Analyses de chercheurs et repères chronologiques.
En résumé
Emmanuel Macron veut réformer les retraites et entend instaurer un nouveau système universel où la retraite serait calculée de la même manière quel que soit le régime. Pour mieux saisir les enjeux de cette réforme, nous vous proposons un certain nombre de documents (analyses de chercheurs, repères chronologiques, etc.) qui donneront à vos réflexions sur le sujet la perspective historique indispensable.
Sélection sur le web
Le Centre d’histoire des mondes contemporains a réalisé un documentaire en trois parties sur l’histoire des retraites. Vous trouverez ci-dessous les deux premières parties (52 mn chacune). Un documentaire riche et incontournable pour qui veut connaître cette histoire longue de trois siècles.

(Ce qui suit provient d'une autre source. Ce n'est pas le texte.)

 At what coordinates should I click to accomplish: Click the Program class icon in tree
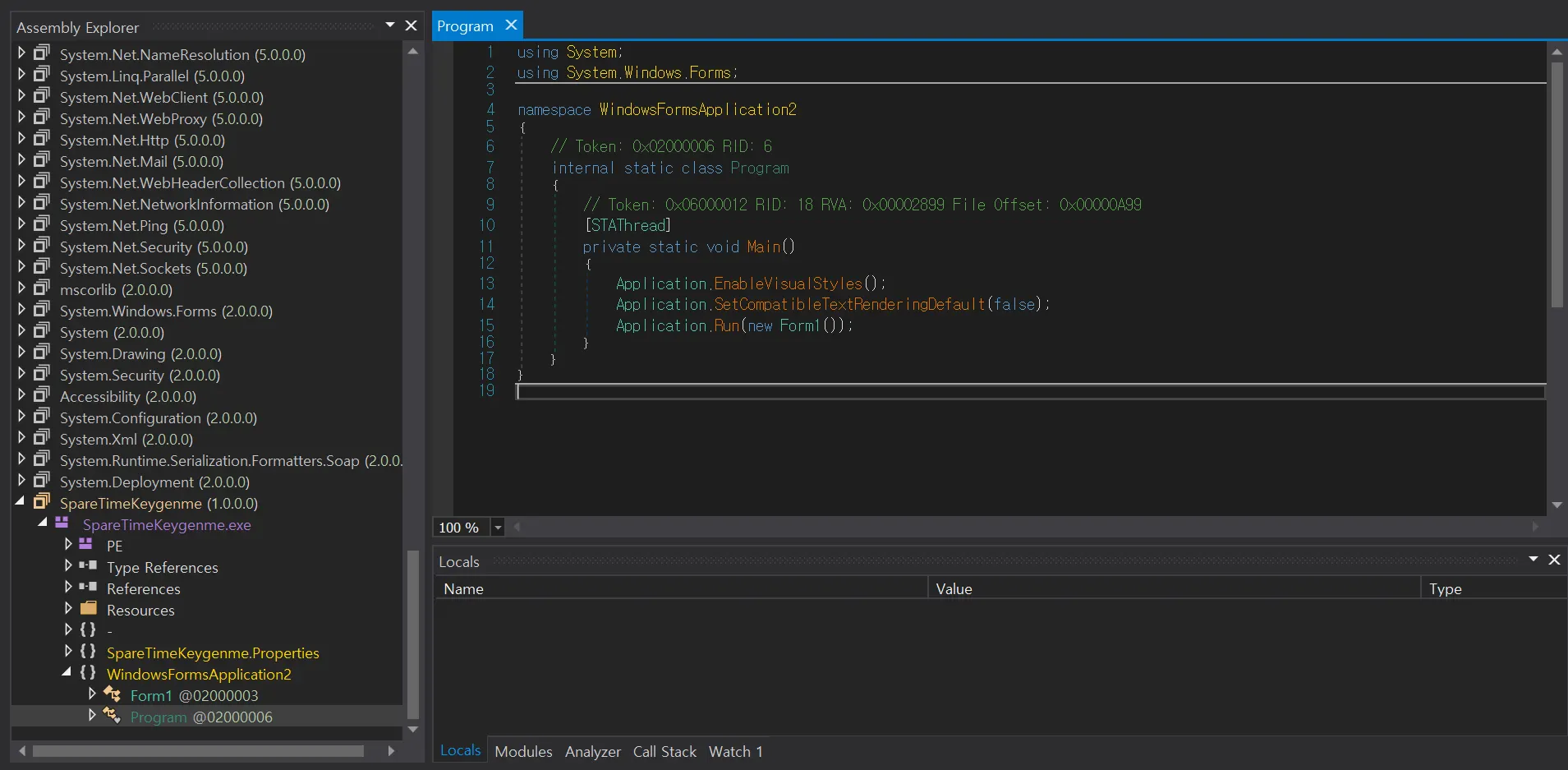(x=113, y=716)
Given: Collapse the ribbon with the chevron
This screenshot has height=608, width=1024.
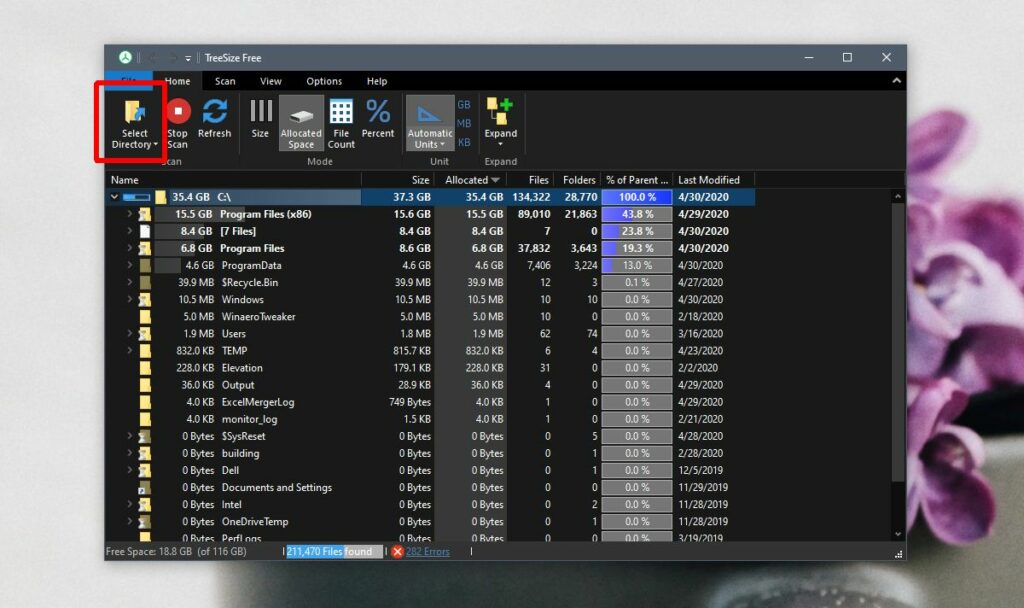Looking at the screenshot, I should pos(897,81).
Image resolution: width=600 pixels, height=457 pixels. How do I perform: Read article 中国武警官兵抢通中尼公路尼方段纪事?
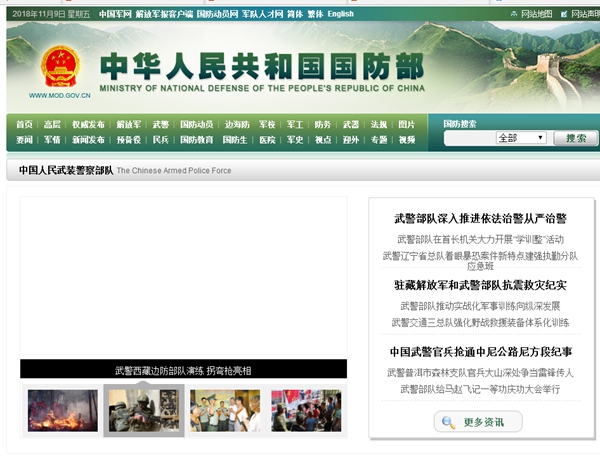(479, 352)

Il était une fois les retraites : quelques repères chronologiques
Les premiers pas
En 1900, le nombre de salariés du privé affilié à une caisse de retraite est très faible. Malgré tout, quelques systèmes organisés de retraites existent notamment dans de grandes entreprises (mines, chemin de fer, banque et assurance…) et services de l’État. Mais la fragilité financière de ces régimes et le vieillissement précoce de la population poussent l’État à l’action.
En 1905, une loi d’assistance obligatoire pour les vieillards indigents est votée par le parlement. L’idée de dépasser le cadre corporatif pour proposer à l’ensemble de la population une couverture vieillesse fait son chemin.
La loi de 1910, sur les Retraites ouvrières et paysannes (ROP) est la première tentative d’un régime obligatoire. Mais l’âge tardif de la jouissance des droits à prestations et la capitalisation cristallisent les mécontentements. La retraite pour les morts selon l’appréciation de la CGT est un échec.
L’entre-deux-guerres relance les débats sur l’ambition d’une couverture commune aux travailleurs.
La loi du 30 avril 1930 instaure un système d’assurance vieillesse obligatoire pour tous les travailleurs dont les ressources se situent en deçà d’un plafond. Inspirées du modèle bismarckien, les assurances sociales reposent sur la capitalisation. Un double écueil se pose immédiatement. Le rendement du régime est très faible et la complexité des institutions amoindrissent l’efficacité globale d’un système où cohabitent, au côté de la Caisse nationale de vieillesse, des caisses d’affinités créées par les mutuelles, les syndicats et les employeurs.
La loi du 19 mars 1941, pour sortir les caisses des difficultés financières et revaloriser le pouvoir d’achat des pensions rogné par une inflation massive, abandonne la capitalisation au profit de la répartition. Elle complète le régime des assurances sociales par une allocation aux vieux travailleurs salariés réservée aux travailleurs trop âgés pour avoir pu cotiser de manière significative aux Assurances sociales.
La sécurité pour tous
À la Libération, l’heure est à la reconstruction. Les travailleurs qui ont supporté l’essentiel de la charge de l’occupation et des combats de la Libération réclament leur dû.
Le 15 mars 1944, le Programme d’action de la Résistance pose l’exigence d’« un plan complet de sécurité sociale, visant à assurer à tous les citoyens des moyens d’existence, dans tous les cas où ils sont incapables de se les procurer par le travail, avec gestion appartenant aux représentants des intéressés et de l’État ».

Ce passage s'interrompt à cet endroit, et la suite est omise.